Generational differences are revealed in other parts of the study. Digital impatience means that workers under 30 are more likely to pay a hacker’s ransom demand (39%) than over-30s (30%). Likewise, they expect their company to recover from a breach nearly six days faster than over 30s (62 days compared to 68 days).
“It’s clear from the research that the workforce has a very different approach and attitude to cybersecurity, depending on age…Different generations use technology in very different ways and business leaders need to recognize that strong cybersecurity practices for all generations within the business is an enabler and not a barrier.” Matt Gyde, CEO Security, NTT Ltd
The ability to educate employees about being ‘security aware’ continues to be an ongoing challenge. How will organisations raise awareness and the impact of security breaches on these digital natives who do not have the time or patience to add this to their responsibilities, especially as they are all about the ‘now’ and not something that might happen?
As working practices change for digital citizens, they become the new ‘customer’ for organisations. Providers of services need to change elements of their ‘purpose’ and accept a secure environment needs to be embedded into everything, with the user responsibility for security minimised.

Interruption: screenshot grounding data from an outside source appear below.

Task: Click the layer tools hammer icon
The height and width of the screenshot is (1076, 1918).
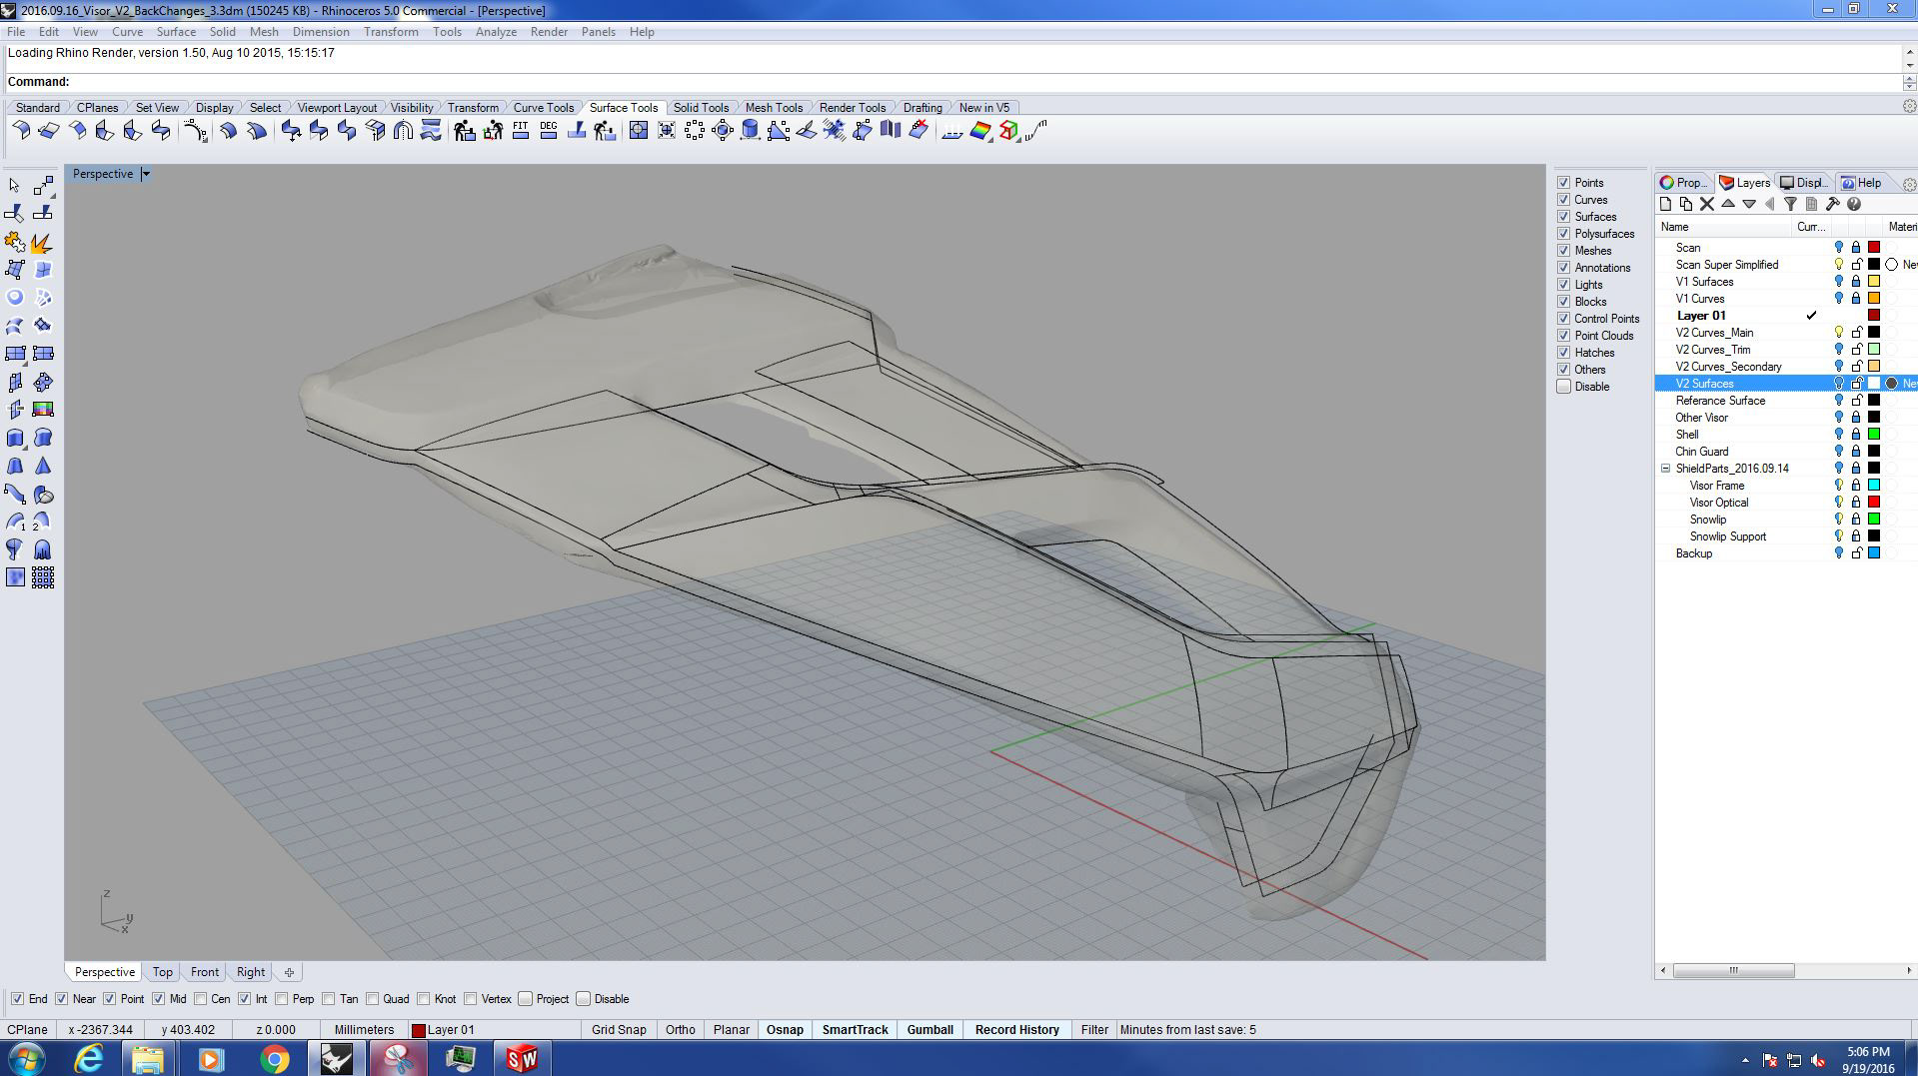Action: point(1832,204)
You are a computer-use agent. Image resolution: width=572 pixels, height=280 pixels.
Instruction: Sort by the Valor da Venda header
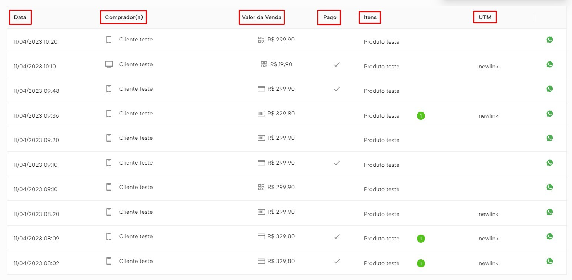[x=261, y=17]
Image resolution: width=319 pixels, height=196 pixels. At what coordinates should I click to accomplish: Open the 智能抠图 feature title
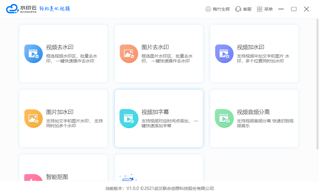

NTT Ltd are highlighting security as one of the key practices within their newly re-organised business (see Digital service provider update: NTT), with the company offering comprehensive capabilities that elevate the business as a leader in the provision of security offerings (including threat intelligence, 10 SOCs, seven R&D centers and 2,000+ security experts). Omnisperience would encourage NTT Ltd to highlight the predictive capabilities across their services to minimise the impact on all citizens. The growing use of AI, machine learning and deep learning associated with threat intelligence needs to also take account of the attitudes of digital citizens, so they (citizens) can focus on productivity rather than being frustrated by employers’ lack of investment to keep them secure or, even worse, by the consequences of cyber attacks.